Bayesian Gaussian Copula Factor Models for Mixed Data
Jared S. Murray, David B. Dunson, Lawrence Carin, Joseph E. Lucas

TL;DR
This paper introduces Bayesian Gaussian copula factor models that separate dependence structure from marginal distributions, enabling scalable analysis of mixed data types with improved interpretability and computational efficiency.
Contribution
It proposes a novel Bayesian copula factor model with a semiparametric marginal specification and efficient inference methods, advancing analysis of mixed data types.
Findings
Effective in high-dimensional settings
Improves interpretability of dependence structures
Demonstrated through simulations and real data
Abstract
Gaussian factor models have proven widely useful for parsimoniously characterizing dependence in multivariate data. There is a rich literature on their extension to mixed categorical and continuous variables, using latent Gaussian variables or through generalized latent trait models acommodating measurements in the exponential family.
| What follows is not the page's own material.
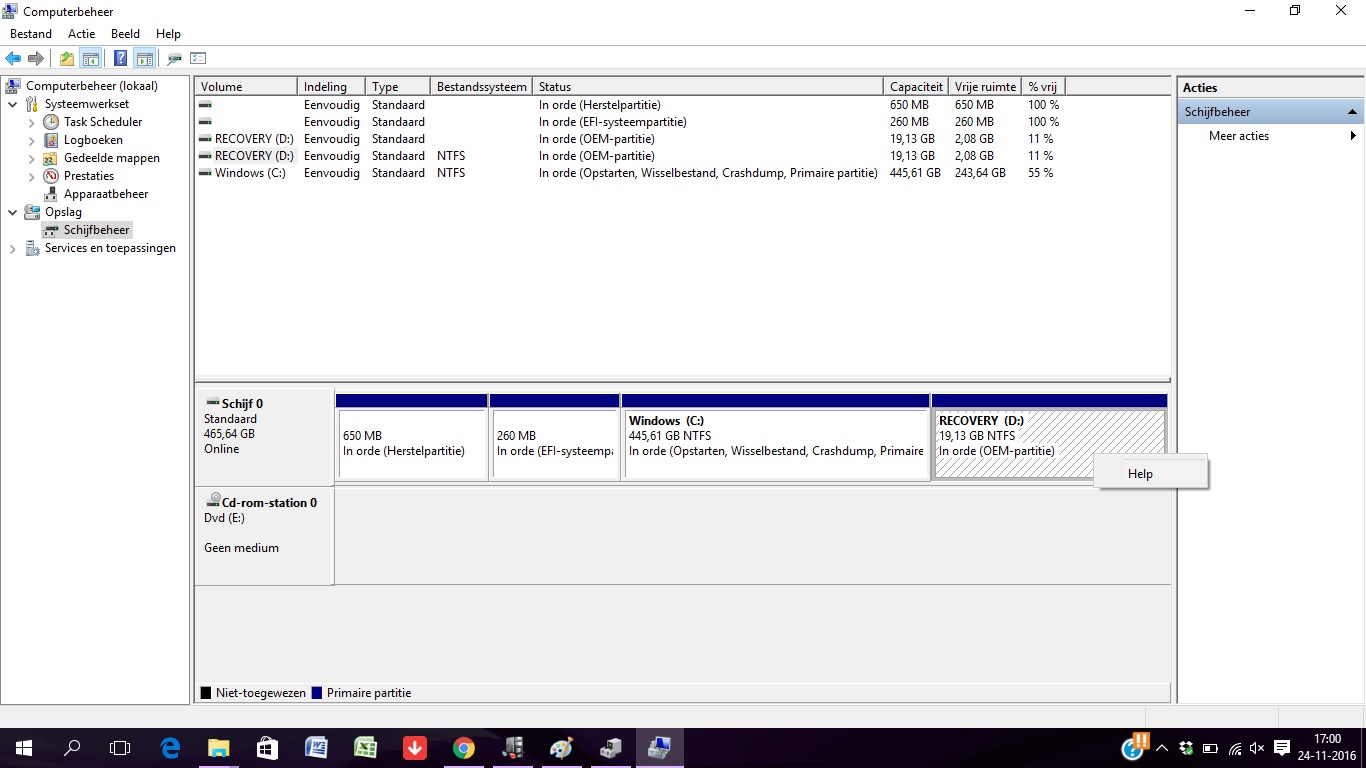Viewport: 1366px width, 768px height.
Task: Toggle the action pane toolbar icon
Action: pyautogui.click(x=145, y=58)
However, when generalizing to non-Gaussian measured variables the latent variables typically influence both the dependence structure and the form of the marginal distributions, complicating interpretation and introducing artifacts. To address this problem we propose a novel class of Bayesian Gaussian copula factor models which decouple the latent factors from the marginal distributions. A semiparametric specification for the marginals based on the extended rank likelihood yields straightforward implementation and substantial computational gains, critical…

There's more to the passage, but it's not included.